I have a bunch of large XML documents that contain geospatial information (KML, if anyone is interested) that are arranged in the following way:
<Placemark><SimpleData name="species">Unique number</SimpleData> ... coordinates</Placemark>
I would like to list all species ID for which total number of characters in between Placemark tags exceeds given threshold - 1,000,000. Following AWK script indicates which lines are breaking the limit:
for kmlfile in *.kml; do
echo "Processing $kmlfile"
awk -- '/<Placemark>/,/<\/Placemark>/ { if (length() > 10000) { printf("Line %d has %d characters\n", NR, length()); } }' $kmlfile
done
but I do not know how to make it display species ID instead of line number.
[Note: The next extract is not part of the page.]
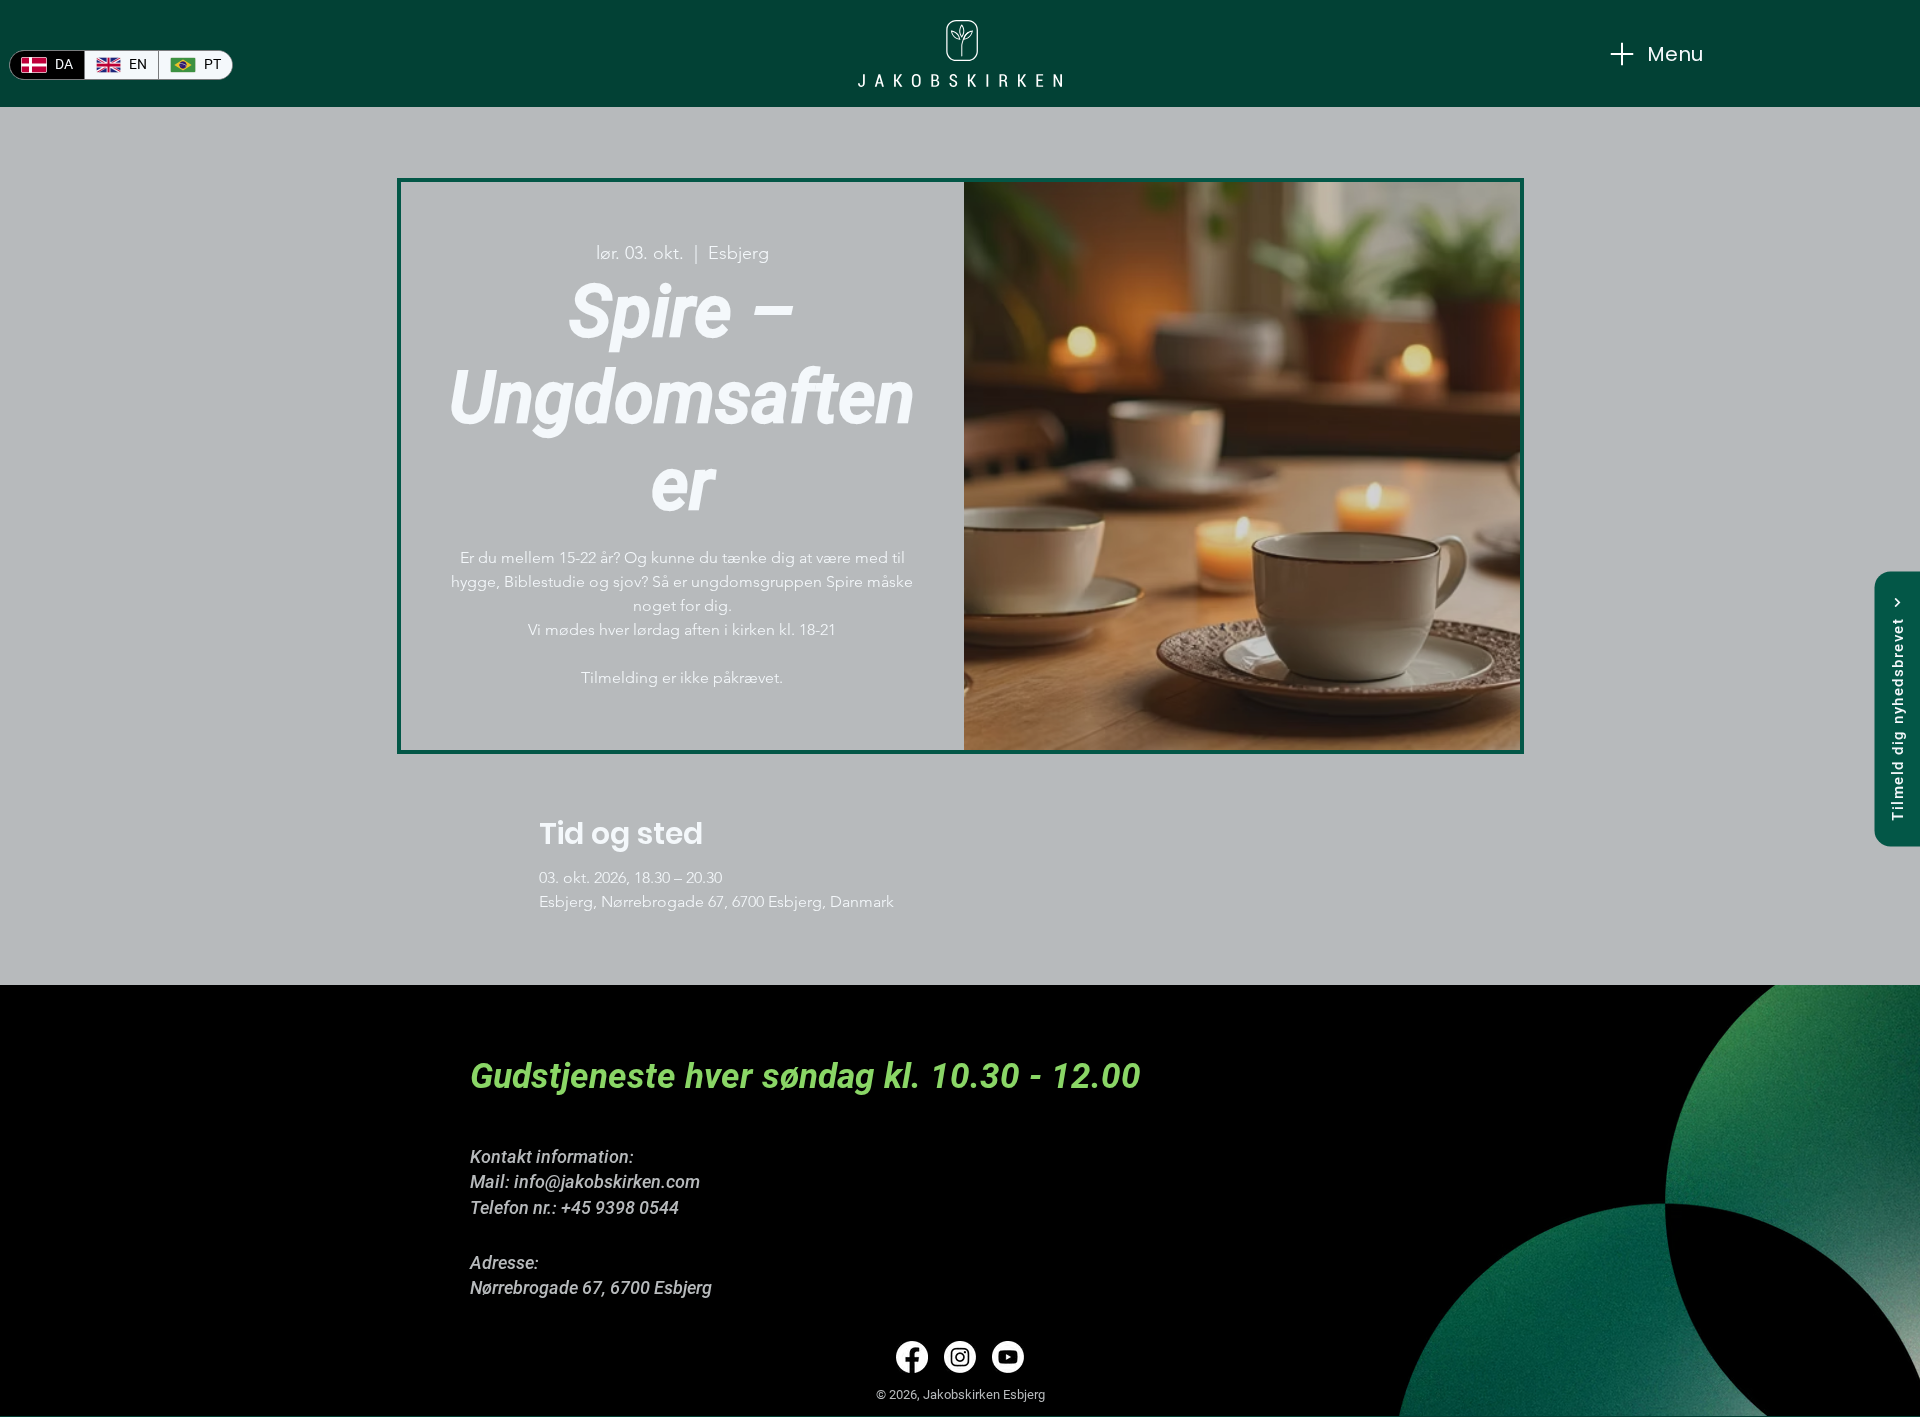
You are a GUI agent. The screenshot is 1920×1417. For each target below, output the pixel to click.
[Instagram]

Any ideas how to make it AWK, Python or anything else to your liking?
Here is a snippet how the document looks like:
<Document xmlns="http://www.opengis.net/kml/2.2">
<Folder><name>Export_Output02</name>
<Placemark>
<Style><LineStyle><color>ff0000ff</color></LineStyle><PolyStyle><fill>0</fill></PolyStyle></Style>
<ExtendedData><SchemaData schemaUrl="#Export_Output02">
<SimpleData name="species">1312</SimpleData>
<SimpleData name="area">7848012</SimpleData>
<SimpleData name="irrep_area">0.00000012742</SimpleData>
<SimpleData name="groupID">2</SimpleData>
</SchemaData></ExtendedData>
<MultiGeometry>
<Polygon>
<outerBoundaryIs>
<LinearRing>
<coordinates>-57.843052746056827,-33.032934004012787 -57.825312079170494,-33.089724736921667 -57.888494029914156,-33.073777852969904 -57.843052746056827,-33.032934004012787</coordinates>
</LinearRing>
</outerBoundaryIs>
</Polygon>
<Polygon>
<outerBoundaryIs>
<LinearRing>
<coordinates>-57.635769389832561,-33.032934004012787 -57.618028722946228,-33.089724736921667 -57.681210673689904,-33.073777852969904 -57.635769389832561,-33.032934004012787</coordinates>
</LinearRing>
</outerBoundaryIs>
</Polygon>
</MultiGeometry>
</Placemark>
</Folder>
</Document>
And an example of a whole file: link to GDrive.
[Edit] I should add that this particular limit on the number of characters in "Placemark" is imposed by Google fusion tables. Each Placemark describes particular feature on a map and there can be many of those on the map. If any Placemark break 1M character limit, then conversion to fusion table will fail.